Und schon sind wir bei diesem bemerkenswerten Wort: Gedöns. Gerhard Schröder hat es uns geschenkt, als er die Bereiche Familie, Senioren, Frauen und Jugend kurzerhand derart bezeichnet hat. Die ministeriellen Regelungen, die diese Bereiche betreffen, sind dazu da, Freiheit zu schaffen.
Es geht um Chancengleichheit. Sie ist bei all dem, was längst erreicht wurde, noch immer ein Ziel, das es anzustreben gilt. Die immer noch andauernden Kampfdebatten um Frauenquoten oder das stete Streiten über Bildungsbürgerbildung für Bildungsbürgerkinder zeigen, wie wichtig es ist, sich mit Gedöns zu beschäftigen.

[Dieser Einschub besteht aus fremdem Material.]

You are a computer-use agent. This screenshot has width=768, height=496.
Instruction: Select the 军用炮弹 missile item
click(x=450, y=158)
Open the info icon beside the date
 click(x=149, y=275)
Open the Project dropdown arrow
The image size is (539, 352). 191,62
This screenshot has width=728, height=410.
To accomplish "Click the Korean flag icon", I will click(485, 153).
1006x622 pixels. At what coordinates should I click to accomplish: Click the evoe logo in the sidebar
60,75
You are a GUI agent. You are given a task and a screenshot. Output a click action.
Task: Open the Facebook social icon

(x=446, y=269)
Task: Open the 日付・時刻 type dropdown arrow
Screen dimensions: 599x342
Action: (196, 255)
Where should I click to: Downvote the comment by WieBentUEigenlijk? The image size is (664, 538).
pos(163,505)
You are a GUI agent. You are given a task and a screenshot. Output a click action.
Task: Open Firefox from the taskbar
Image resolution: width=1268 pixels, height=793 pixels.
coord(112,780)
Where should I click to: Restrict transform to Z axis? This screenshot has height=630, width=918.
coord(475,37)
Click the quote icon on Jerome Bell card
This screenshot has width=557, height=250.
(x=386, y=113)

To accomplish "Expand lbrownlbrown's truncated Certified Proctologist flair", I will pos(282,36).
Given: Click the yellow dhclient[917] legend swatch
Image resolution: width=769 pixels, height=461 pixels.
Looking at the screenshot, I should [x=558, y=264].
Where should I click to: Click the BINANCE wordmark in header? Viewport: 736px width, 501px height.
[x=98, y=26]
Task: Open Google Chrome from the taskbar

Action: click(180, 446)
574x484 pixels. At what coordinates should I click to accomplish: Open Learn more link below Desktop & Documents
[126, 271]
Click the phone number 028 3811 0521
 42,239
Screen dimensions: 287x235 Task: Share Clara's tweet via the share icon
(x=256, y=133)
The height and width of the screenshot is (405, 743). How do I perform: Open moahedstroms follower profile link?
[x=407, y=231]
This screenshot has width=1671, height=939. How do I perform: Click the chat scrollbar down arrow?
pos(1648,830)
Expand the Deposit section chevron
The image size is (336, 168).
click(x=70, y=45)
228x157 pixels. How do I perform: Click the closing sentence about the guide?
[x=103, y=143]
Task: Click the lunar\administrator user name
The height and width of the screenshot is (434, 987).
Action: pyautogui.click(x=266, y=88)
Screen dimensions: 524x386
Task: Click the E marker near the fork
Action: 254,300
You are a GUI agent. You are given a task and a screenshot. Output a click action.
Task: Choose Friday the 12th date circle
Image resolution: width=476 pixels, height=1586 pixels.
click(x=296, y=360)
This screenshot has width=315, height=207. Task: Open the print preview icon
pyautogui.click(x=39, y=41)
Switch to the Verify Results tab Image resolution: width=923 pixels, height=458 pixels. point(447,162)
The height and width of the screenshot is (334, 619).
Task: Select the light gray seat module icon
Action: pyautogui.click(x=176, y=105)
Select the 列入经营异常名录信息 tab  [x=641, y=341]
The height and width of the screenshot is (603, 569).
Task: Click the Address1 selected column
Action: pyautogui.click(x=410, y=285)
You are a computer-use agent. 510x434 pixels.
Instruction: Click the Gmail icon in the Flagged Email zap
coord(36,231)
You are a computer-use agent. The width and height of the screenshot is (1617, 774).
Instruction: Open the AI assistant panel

Ein Papst, der würdiges Watschn predigt, wird zwar nicht gefeiert – aber er hat dafür gesorgt, dass denen wieder zugehört wird, die fordern, man müsse von Kindern mehr Gehorsam verlangen dürfen. Debatten, die heute über Sexualerziehung geführt werden, hören sich kaum anders an als die, die viele schon vor Jahrzehnten gelangweilt haben.
Und bis aus bayerischen Klassenzimmern die Kruzifixe verschwinden, wird es wohl auch noch eine Weile dauern. Derweil tummeln sich Abtreibungsgegner in einer Partei, die sich auf dem Sprung in den nächsten Bundestag wähnt. Es gilt noch viele Kämpfe für die Freiheit auszufechten. Auch deshalb ist Gedöns, was wirklich zählt.
Debatten und Gleichstellung, Gendergerechtigkeit und ein besseres Leben in einem zu beherrschenden Klima werden anderswo gefürchtet. Wladimir Putin baut in Russland an einem Gegenmodell zu Europa, das an seiner Freiheit werkelt, und findet auch hierzulande viel zu viele Freunde.
Über dem geopolitischen Diskurs vergessen die nur allzu gern, dass es auch beim Krieg in der Ukraine um mehr geht als um Grenzverschiebungen und Machtverteilung. In Russland ist ein gesellschaftlicher Gegenentwurf zu dem formuliert worden, was Putins Leute gern als Gay-Ropa bezeichnen. Wenn sie das Wort Gedöns kennen würden, sie würden zum Kampf gegen Gedöns-Europa aufrufen.
Und so ist die Freiheit, für die in Gedöns-Land noch viele Kämpfe auszufechten sind, schon bedroht, bevor sie überhaupt verwirklicht ist. Das ist der Grund, weshalb die taz Gedöns macht.